Loading genes only by the fasta ID

expVIP can be used for de novo assemblies, where you only have the name of the contigs/transcripts and not a relationship of the gene.

rake de_novo_genes(MyAssembly,transcripts.fa]

This can be used to use an arbitrary list of genes

###Loading the homologies

In order to show the homoeologues, a file with the homoeologies must bue loaded. The file is tab separated with the following format:

Gene	A	B	D	Group	Genome
Traes_5BS_0AFC3F795		Traes_5BS_0AFC3F795	Traes_5DS_C204EBAA9	5	B
Traes_5DS_C204EBAA9		Traes_5BS_0AFC3F795	Traes_5DS_C204EBAA9	5	D
Traes_7DL_82360D4EE1			Traes_7DL_82360D4EE1	7	D
Traes_2AL_1368BE0AD	Traes_2AL_1368BE0AD	Traes_2BL_CD459994C1		2	A

Note that the gene names are not the same as the transcript names, they correspond to the gene name. The file can be genrated with ensembl compara, using the following query:

SELECT 
	homology_member.homology_id, cigar_line, perc_cov, perc_id, perc_pos, 
	gene_member.stable_id as genes, 
	gene_member.genome_db_id

FROM 
    homology_member 
INNER JOIN homology USING (homology_id) 
INNER JOIN method_link_species_set USING (method_link_species_set_id) 
INNER JOIN gene_member USING (gene_member_id)
WHERE method_link_species_set.name="T.aes homoeologues";

Then, to fomrat the result of the query (saved as compara_homology.txt), you can use the probided script

ruby bin/homologyTable.rb compara_homolgy.txt homology.txt homology_counts.txt

You can get your homologies elsewhere, as long as you keep the file format.

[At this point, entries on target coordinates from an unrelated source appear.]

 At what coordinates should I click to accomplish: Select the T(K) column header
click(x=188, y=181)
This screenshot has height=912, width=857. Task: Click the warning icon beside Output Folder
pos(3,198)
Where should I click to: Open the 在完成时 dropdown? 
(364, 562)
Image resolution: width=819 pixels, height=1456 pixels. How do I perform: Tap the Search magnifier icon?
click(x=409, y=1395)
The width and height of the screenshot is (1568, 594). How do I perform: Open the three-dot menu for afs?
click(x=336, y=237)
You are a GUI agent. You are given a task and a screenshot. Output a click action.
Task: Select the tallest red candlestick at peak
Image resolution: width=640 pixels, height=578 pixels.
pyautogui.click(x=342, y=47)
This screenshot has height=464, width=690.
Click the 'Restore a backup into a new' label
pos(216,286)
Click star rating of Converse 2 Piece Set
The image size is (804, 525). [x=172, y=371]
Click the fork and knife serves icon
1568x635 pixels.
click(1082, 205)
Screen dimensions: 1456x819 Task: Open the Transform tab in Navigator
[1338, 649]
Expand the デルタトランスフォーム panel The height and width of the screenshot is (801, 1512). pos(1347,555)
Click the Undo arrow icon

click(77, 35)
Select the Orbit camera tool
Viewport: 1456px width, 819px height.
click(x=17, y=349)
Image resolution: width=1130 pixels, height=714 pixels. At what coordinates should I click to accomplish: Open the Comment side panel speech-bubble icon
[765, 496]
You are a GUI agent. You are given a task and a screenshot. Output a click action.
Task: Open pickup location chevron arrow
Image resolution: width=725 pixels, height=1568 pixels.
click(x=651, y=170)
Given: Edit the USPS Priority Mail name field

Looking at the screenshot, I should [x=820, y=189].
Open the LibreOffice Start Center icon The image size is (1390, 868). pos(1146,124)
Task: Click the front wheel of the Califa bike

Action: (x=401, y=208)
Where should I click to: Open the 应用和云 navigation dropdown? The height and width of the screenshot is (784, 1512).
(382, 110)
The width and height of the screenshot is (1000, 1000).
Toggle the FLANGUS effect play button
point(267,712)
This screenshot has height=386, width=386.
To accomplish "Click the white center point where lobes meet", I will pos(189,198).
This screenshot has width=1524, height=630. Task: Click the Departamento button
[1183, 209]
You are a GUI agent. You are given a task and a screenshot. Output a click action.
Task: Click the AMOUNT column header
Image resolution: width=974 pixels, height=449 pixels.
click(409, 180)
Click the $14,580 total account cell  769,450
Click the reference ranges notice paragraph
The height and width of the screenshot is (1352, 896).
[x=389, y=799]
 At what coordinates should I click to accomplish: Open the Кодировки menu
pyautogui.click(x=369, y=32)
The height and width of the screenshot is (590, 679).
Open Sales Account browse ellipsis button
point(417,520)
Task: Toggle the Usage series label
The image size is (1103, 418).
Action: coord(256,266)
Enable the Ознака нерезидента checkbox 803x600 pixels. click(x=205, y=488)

rake load_data:homology[IWGSC2.26,/homology.txt]

###Loading values

Single big table

The values are stored in a single long table. This allows to get new values, should we want to. In order to load the data, the task load_data:values is provided. The table must contain a column target_id that has the gene name, as the first field in the fasta file used for the mapping. The rest of the columns most contain a header with the accession of the experiment. Each row represents a value. All the values in the table must be from the same time. For exaple, to load the TPMs, the following command is used.

rake "load_data:values[First run,IWGSC2.26,tpm,edited_final_output_tpm.txt]"

Running Kallisto

You can load the data directly to the database provided that you generated the Kallisto index on your reference:

kallisto index --index=Triticum_aestivum.IWGSC2.26.cdna.all.fa.kallisto.k31 Triticum_aestivum.IWGSC2.26.cdna.all.fa

You can modify the index options as you find it suitable for your experiment.

To run Kallisto on single sample, the following task is available:

rake kallisto:runAndStorePaired[Index,folder/with/samples/ACCESSION,experiment_title,IWGSC2.26]

The task requires that the reads are in a folder named exactly as the secondary\_study\_accession* column in the metadata file. If the accession doesn't exist, the task will fail. experiment_title is a name to group alignments (Currently not in use, but will be used as we grow the database).